Time to look at some of these other education sites, I suppose.

Added later: I wrote to the OLD support address, and got an automated message that amounted to "support is now automated, we don't respond to emails". Too bad the newer address didn't respond. 

Saturday, June 15, 2019

Another way for Udemy to screw things up

Udemy now expires all free coupons older than 30 days. This is to prevent "coupon abuse", though they don't say what that actually is.

It's in Udemy's interest that people pay as much as possible for every course they take. Some instructors use free coupons for a class intended to be free, to attract customers who might later pay for a  course. Yes, you could make a course free from the get-go, but experience shows that those who take such a course tend to discount it, to give it exceptionally poor evaluations (ratings). That's evidently just part of user mentality.

I have two such courses working via free coupons. Even if I make a new coupon when the old one expires, that new one will not be in circulation, that is, people won't see it.

Both from student and teacher points of view, I recommend Skillshare over Udemy.

Wednesday, April 10, 2019

Udemy introduced "charm pricing" (e.g. $14.99 instead of $15). Odd thing is, I could swear I'd read that consumers don't like it, and tend to be turned off by it, even if it increases sales. Udemy thinks it'll "generate more sales for you by better highlighting your course's value to students!" Doh!? What kind of BS is that?

And if research showed that "charm pricing" was better, why haven't Udemy (a marketing organization, not an education organization) been using it the past 4-5 years?

(I have no respect for Udemy's research based on past events.)

Tuesday, February 26, 2019

Response to quora question about Udemy

This is a response to a question on Quora: How much money did I make in my first year on Udemy?

This question depends so much on when I started, how many classes I had, and other factors that it isn’t worth answering with numbers. My topic is game design, a niche, so I’ve never made the vast sums some instructors have.  I will say that I make less now annually, despite having many more classes.

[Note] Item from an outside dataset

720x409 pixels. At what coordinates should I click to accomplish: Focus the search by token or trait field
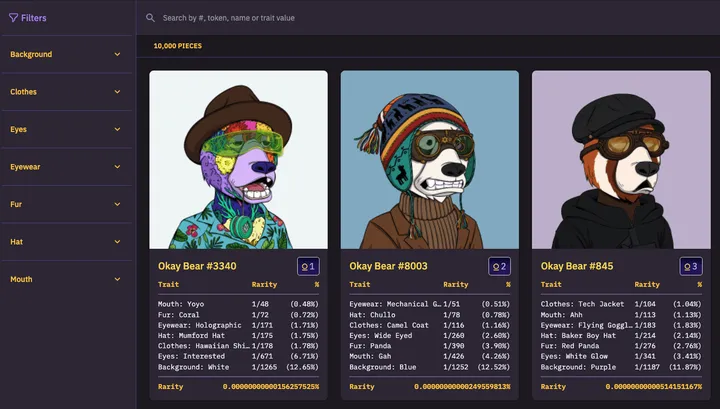400,18
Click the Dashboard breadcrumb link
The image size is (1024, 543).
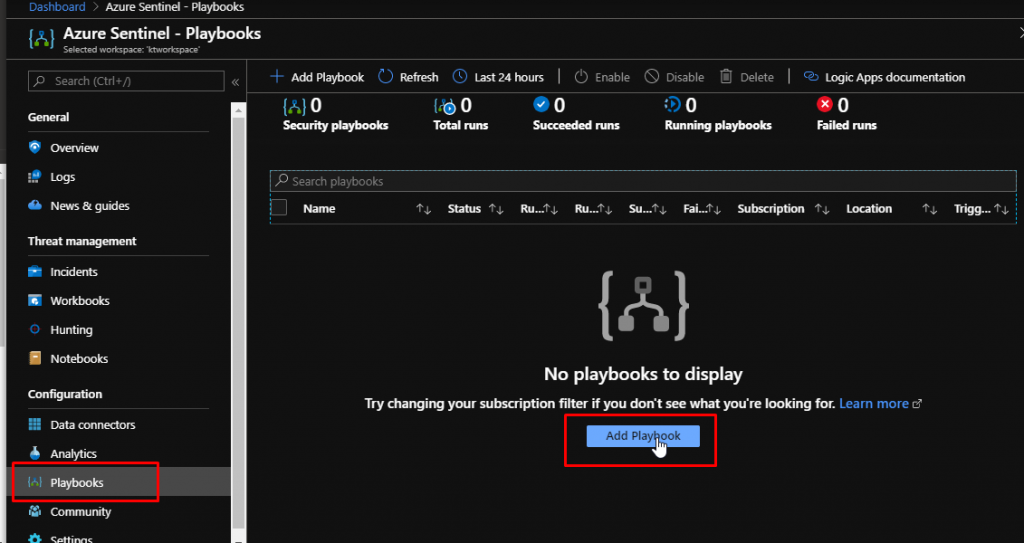[57, 7]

Udemy has turned online non-degree teaching into a low-brow, commodity market, and that’s not the kind of class I make. I conceive of a class as a sort of online book (or part of a book), a treasure-trove of information, not as an entertainment or a bagatel. I discourage the not uncommon notion of the Age of Instant Gratification that a 30 or 60 minute class can tell you “all you need to know” about a topic. That’s a ridiculous idea that fundamentally rests on the also-ridiculous notion that there’s a “secret formula” or set of secrets that you can quickly learn to become an expert at something.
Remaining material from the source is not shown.